Saturday at 10 am was brainstorming time. We used the virtual brainstorming dashboard we had prepared in advance. Ideas were classified, split, tentatively grouped and mercilessly discarded.
After some back and forth, we settled on a minimal core idea that would be fun to play. Something where we could progressively add elements (challenges that force or encourage players to move and others that make movement difficult). Following this, we split the tasks. Julian took on the character interactions while I worked on the board generation and menus.
The first day was a whole coding frenzy. Julian and I kept an audio Zoom call opened. This was incredibly beneficial and saved us some time. We could inform each other of our progress and exchange tasks if one of us hits a block. We worked on the foundation of the minimal core but added the challenges when it was easy enough.
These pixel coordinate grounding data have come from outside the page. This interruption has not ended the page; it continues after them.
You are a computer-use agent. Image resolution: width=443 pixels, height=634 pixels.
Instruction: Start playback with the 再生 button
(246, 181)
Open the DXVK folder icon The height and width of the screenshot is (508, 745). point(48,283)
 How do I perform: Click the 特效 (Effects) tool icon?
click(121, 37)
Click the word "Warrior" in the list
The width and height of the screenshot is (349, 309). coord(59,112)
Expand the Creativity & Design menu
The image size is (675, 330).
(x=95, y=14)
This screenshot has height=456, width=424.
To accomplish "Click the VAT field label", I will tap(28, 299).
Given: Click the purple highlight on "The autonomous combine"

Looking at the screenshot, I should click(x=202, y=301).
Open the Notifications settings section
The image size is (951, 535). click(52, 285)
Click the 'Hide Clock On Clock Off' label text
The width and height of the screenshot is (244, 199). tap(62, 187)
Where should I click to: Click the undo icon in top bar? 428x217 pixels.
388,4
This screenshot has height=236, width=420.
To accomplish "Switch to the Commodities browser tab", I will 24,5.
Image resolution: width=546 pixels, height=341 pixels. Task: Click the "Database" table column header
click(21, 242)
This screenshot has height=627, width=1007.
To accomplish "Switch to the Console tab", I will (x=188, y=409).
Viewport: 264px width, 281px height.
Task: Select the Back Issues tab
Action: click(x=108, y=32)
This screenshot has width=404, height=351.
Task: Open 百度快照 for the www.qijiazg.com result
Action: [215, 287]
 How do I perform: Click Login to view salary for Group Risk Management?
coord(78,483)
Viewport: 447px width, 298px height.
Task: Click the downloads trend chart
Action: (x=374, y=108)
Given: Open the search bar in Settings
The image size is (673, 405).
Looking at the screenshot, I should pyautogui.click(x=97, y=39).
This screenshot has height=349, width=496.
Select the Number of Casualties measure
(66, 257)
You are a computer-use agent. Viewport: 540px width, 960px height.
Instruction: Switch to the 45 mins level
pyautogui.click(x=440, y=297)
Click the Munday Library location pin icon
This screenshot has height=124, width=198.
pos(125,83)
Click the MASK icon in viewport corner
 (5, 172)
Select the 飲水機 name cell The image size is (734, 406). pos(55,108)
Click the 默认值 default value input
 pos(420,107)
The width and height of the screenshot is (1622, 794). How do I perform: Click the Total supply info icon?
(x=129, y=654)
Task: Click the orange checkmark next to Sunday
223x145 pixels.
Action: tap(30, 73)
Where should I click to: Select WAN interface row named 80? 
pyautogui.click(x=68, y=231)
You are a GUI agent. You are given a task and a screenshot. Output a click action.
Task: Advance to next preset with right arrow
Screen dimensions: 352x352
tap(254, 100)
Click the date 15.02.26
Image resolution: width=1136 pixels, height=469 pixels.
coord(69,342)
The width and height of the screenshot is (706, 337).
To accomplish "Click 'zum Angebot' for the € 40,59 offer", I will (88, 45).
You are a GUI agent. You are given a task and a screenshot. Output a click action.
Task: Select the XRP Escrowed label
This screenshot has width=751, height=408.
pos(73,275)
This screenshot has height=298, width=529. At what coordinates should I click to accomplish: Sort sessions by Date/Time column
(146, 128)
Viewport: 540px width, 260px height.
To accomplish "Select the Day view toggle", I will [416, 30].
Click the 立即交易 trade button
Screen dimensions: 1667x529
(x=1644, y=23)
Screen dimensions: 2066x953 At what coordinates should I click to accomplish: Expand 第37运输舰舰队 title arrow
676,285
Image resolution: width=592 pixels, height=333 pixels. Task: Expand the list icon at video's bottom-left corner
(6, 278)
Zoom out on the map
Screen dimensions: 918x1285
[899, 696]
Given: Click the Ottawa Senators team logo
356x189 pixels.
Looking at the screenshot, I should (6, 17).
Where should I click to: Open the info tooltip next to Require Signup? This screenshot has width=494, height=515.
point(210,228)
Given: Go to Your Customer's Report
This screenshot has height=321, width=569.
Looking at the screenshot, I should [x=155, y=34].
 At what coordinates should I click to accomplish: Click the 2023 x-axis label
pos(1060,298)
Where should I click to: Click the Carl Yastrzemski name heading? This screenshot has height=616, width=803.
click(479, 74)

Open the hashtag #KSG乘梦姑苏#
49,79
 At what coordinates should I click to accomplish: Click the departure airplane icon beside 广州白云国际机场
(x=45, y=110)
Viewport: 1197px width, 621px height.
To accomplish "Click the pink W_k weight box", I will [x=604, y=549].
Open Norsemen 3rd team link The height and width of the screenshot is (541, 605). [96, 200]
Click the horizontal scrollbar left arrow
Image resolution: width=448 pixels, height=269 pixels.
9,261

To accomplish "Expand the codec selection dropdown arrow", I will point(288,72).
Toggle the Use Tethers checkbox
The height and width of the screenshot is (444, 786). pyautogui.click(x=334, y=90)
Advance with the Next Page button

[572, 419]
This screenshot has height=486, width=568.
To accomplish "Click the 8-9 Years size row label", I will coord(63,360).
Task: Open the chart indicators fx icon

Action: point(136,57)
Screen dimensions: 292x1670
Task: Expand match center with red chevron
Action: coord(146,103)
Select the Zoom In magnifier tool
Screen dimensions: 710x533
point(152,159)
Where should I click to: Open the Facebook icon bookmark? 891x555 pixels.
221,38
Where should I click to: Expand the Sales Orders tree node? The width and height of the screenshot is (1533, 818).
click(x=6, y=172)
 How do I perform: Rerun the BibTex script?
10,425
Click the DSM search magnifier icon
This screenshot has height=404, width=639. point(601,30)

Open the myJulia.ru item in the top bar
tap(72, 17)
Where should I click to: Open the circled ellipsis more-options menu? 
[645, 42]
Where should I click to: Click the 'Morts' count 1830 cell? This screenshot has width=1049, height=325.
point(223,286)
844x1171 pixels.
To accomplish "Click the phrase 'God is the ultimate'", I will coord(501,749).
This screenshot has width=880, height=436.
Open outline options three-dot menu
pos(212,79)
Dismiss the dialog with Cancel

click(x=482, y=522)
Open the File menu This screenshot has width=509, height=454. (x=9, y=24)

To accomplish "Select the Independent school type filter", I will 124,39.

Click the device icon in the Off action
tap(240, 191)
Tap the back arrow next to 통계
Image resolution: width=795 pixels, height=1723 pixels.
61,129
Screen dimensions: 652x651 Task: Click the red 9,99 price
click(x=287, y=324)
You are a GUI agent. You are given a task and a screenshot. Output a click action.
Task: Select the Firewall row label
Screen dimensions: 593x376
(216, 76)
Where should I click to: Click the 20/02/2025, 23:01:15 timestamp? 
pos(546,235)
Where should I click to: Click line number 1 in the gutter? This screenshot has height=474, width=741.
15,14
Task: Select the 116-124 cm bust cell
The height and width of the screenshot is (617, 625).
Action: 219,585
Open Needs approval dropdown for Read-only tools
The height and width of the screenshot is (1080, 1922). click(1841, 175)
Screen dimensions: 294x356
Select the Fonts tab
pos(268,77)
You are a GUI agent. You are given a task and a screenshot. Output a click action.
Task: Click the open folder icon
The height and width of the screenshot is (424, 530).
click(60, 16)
12.05 pm on Saturday night, and the first section was complete. It opened! It could be played! We were so happy, but it was still a bit buggy, messy, lightweight and had no sound.
Plenty to adjust on Sunday.
My head was so filled with ideas that I was back at my keyboard just after breakfast. The challenges to encourage players to move still needed to be included, and there was no challenge choice system. Each tile was to show the following round of challenges. That would make players choose a play style they were comfortable with and give another reason to move across the board.
I took on that task while Julian coded the sound system and our stalker (one of the challenges). Same as the day before, we coded, discussed, and exchanged tasks when needed. We also stopped from time to time to welcome our testers in the chat and observe them play. Seeing someone playing our little game and giving feedback is a great extra motivation to improve it. A huge thanks to all of our special testers! We got a few builds through the day and finished up past midnight with something very close to our final version.
Monday was mostly a return to our daily lives, as we scheduled. The game jam work that day included a few tweaks and the publishing session on the Ludum dare page in the evening. Attempting to get a likeable screenshot while playing the game was challenging (the pause option wasn’t a priority)!
So, what now?
We did it! Tremors is published! You can download the Mac or Windows version on the Ludum dare page or play it on your browser.
It was an intense but fun weekend, giving me extra motivation to work on creating my own game in my free time. That’s probably not the last time I do a game jam!